• _Given exercise_
Put the entries below into a Markdown table with the columns Row and Line, one non-blank line per row, numbered in order.

• _Material for this task_
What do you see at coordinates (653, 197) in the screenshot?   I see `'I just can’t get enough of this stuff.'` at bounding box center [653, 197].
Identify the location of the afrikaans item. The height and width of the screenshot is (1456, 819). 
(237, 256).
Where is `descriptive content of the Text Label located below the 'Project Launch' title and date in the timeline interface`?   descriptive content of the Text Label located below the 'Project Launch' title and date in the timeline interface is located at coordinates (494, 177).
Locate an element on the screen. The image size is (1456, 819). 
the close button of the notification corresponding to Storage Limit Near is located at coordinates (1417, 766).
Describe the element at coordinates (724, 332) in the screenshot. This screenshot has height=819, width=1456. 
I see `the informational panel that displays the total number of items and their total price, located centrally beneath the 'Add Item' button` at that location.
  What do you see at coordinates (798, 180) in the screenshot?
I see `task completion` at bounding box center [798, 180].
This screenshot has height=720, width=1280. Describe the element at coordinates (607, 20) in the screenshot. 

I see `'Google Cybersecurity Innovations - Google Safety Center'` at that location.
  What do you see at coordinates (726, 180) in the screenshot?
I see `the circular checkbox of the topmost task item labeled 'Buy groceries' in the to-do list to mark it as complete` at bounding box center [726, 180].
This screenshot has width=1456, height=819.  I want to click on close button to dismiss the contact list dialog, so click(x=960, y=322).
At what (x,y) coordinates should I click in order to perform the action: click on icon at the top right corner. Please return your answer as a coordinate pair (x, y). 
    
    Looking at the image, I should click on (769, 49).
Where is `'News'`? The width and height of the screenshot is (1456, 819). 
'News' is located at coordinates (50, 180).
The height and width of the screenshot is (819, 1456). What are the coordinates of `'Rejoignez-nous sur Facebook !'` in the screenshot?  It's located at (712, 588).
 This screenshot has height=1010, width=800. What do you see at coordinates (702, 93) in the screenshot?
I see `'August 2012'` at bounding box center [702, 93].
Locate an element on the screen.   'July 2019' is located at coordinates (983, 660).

• _Answer to this task_
| Row | Line |
|---|---|
| 1 | What do you see at coordinates (653, 197) in the screenshot?   I see `'I just can’t get enough of this stuff.'` at bounding box center [653, 197]. |
| 2 | Identify the location of the afrikaans item. The height and width of the screenshot is (1456, 819).  |
| 3 | (237, 256). |
| 4 | Where is `descriptive content of the Text Label located below the 'Project Launch' title and date in the timeline interface`?   descriptive content of the Text Label located below the 'Project Launch' title and date in the timeline interface is located at coordinates (494, 177). |
| 5 | Locate an element on the screen. The image size is (1456, 819).  |
| 6 | the close button of the notification corresponding to Storage Limit Near is located at coordinates (1417, 766). |
| 7 | Describe the element at coordinates (724, 332) in the screenshot. This screenshot has height=819, width=1456.  |
| 8 | I see `the informational panel that displays the total number of items and their total price, located centrally beneath the 'Add Item' button` at that location. |
| 9 |   What do you see at coordinates (798, 180) in the screenshot? |
| 10 | I see `task completion` at bounding box center [798, 180]. |
| 11 | This screenshot has height=720, width=1280. Describe the element at coordinates (607, 20) in the screenshot.  |
| 12 | I see `'Google Cybersecurity Innovations - Google Safety Center'` at that location. |
| 13 |   What do you see at coordinates (726, 180) in the screenshot? |
| 14 | I see `the circular checkbox of the topmost task item labeled 'Buy groceries' in the to-do list to mark it as complete` at bounding box center [726, 180]. |
| 15 | This screenshot has width=1456, height=819.  I want to click on close button to dismiss the contact list dialog, so click(x=960, y=322). |
| 16 | At what (x,y) coordinates should I click in order to perform the action: click on icon at the top right corner. Please return your answer as a coordinate pair (x, y).  |
| 17 |     Looking at the image, I should click on (769, 49). |
| 18 | Where is `'News'`? The width and height of the screenshot is (1456, 819).  |
| 19 | 'News' is located at coordinates (50, 180). |
| 20 | The height and width of the screenshot is (819, 1456). What are the coordinates of `'Rejoignez-nous sur Facebook !'` in the screenshot?  It's located at (712, 588). |
| 21 |  This screenshot has height=1010, width=800. What do you see at coordinates (702, 93) in the screenshot? |
| 22 | I see `'August 2012'` at bounding box center [702, 93]. |
| 23 | Locate an element on the screen.   'July 2019' is located at coordinates (983, 660). |